In the meantime back in Paris Andre looks up the love of his life Lenore only to learn that she is about to marry a sausage tycoon. After foiling Lenore’s plan to become a rich woman and promising her eternal love Andre heads out to the home of the noble family that raised him as their own. There he learns that Philippe (Anderson), who is like a brother to him is a revolutionary figure wanted for treason and is known among the people as Marcus Brutus.
Georges de Valmorin (Stone) and his wife ask Andre to help Philippe leave Paris. On their way both men come across a broken carriage carrying Aline, who was heading home. Sparks fly but thanks to an old hidden lie Granger believes that Aline is his sister.
They unfortunately meet up with the Marquis de Maynes, who is hunting for Marcus Brutus. Maynes gets on Philippe’s nerve and the latter slaps him. Can somebody shout out duel? So Maynes murders the inexperienced Philippe in front of Andre’s eyes.
Driven by revenge Andre, a refugee now, is forced to assume a different identity and this is where fortune intervenes. He becomes Scaramouche, who is a comedian, a philosopher, a lover and a member of Lenore’s comedy troupe.

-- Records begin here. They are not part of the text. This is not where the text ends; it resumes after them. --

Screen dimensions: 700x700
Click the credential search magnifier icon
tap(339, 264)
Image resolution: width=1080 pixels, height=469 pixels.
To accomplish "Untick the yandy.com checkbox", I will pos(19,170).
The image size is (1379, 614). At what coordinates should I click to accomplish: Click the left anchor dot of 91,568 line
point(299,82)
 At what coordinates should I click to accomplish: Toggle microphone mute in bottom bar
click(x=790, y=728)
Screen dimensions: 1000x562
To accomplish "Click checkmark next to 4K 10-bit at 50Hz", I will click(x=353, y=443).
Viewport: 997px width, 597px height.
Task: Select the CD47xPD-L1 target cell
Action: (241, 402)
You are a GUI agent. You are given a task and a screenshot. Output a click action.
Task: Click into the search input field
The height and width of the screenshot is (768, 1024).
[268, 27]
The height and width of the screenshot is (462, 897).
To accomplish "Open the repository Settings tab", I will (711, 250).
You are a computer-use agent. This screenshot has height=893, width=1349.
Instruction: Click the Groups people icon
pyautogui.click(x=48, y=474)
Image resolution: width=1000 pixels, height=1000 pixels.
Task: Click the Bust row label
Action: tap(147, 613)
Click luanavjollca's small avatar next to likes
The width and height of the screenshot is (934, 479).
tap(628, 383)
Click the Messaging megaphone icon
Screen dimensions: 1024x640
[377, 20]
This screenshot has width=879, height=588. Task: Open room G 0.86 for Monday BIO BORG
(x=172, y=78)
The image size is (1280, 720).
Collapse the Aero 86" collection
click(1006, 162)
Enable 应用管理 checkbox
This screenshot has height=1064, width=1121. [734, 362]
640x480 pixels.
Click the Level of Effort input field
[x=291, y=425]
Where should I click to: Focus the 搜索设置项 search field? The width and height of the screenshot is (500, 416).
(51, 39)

Scaramouche wears a mask to hide his mutilated face and this give Andre the best cover a fugitive could ever want—a mask that nobody wishes to take off.
Packed with horse chases, entertaining and hair raising fencing sequences, vengeance, flirtatious love, heartbreak and a revolution Scaramouche is 115 minutes movie that will thrust anyone seeking a classic Hollywood adventure out of a theatre balcony.
Must-see-scenes: the carriage scene when Andre pretends to be a fortuneteller just to impress Aline; when Andre meets drank Scaramouche; the scenes involving Scaramouche and Lenore and the Gaston Binet comedy troupe; Andre’s fencing lessons with Doutreval of Dijon (John Dehner), who happens to be Noel’s private instructor; and the 6-7 minute theatre fencing scene between Scaramouche and Noel near the end.